Kosovo was a mostly ethnic Albanian province of Serbia, which rose in rebellion as one part of the multi-faceted Yugoslav Wars (or the Third Balkan War). NATO came to the aid of the Kosovo rebels against Serbia, but Russia, which has long considered itself a protector of Serbia (which is one reason Russia entered World War One in 1914), became involved in the conflict in a manner that almost led to a military conflict between NATO forces (commanded by U.S. General Wesley Clark), and the Russian military, when Russian troops unexpectedly raced to the main airport in Kosovo. The peace deal that ended the Kosovo-Serb war called for NATO troops to enter Kosovo and take over control of major areas, including Pristina Airport.  Russia sent a column  of 250 troops into Kosovo with the intention of occupying the airport before NATO could do so.  General Clark attempted to take an aggressive stance against the Russians, threatening to use force to kick them out of the airport, but he was overruled by civilian NATO leaders and other members of the NATO military.  No actual conflict occurred in this incident, but it does show that the old Cold War tensions remained.

That was in 1999.  Later that year, Vladimir Putin became the dominant political leader in Russia, and he then embarked on a campaign to restore Russian national pride and influence in the world.

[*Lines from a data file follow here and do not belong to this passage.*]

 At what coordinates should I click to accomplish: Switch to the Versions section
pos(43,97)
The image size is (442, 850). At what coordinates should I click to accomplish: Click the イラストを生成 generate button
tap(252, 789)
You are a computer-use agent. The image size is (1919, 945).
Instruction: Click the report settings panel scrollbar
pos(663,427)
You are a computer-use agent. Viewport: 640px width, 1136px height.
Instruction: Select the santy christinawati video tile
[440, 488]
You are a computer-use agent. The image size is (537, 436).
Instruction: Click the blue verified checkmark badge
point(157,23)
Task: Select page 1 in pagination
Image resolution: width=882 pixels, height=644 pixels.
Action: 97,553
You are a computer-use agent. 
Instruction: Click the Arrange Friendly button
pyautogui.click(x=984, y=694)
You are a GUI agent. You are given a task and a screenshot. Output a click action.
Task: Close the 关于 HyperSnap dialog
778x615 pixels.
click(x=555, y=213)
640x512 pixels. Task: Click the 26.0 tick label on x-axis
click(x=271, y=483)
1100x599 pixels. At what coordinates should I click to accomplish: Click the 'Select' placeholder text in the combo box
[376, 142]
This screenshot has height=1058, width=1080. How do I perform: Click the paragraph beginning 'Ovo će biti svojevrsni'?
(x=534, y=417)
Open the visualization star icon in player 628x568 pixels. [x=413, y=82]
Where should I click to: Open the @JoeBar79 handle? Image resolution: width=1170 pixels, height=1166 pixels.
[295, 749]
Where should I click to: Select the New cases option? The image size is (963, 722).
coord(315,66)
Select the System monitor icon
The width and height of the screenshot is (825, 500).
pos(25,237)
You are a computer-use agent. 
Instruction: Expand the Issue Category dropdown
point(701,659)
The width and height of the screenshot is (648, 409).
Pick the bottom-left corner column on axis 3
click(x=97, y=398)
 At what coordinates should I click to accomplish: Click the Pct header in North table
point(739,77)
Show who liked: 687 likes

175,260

Since then, Russia has gone to war against U.S.-allied Georgia, annexed the Crimea, engaged in a semi-covert border war with Ukraine, intervened in the Syrian Civil War, engaged in nearly constant airborne probes at U.S., NATO and other allied nations' airspace, engaged in cyber-attacks against multiple nations, interfered with the 2016 U.S. Presidential election, and sent operatives to kill Russian defectors in other nations, most recently in the United Kingdom.

It is clear that a new Cold War is upon us, and, while many in the West (barely) remember the old Cold War that began in the 1940s, even more forgotten now is the initial invasion/intervention that started the ill-feelings between the West and Russia, way back in 1918.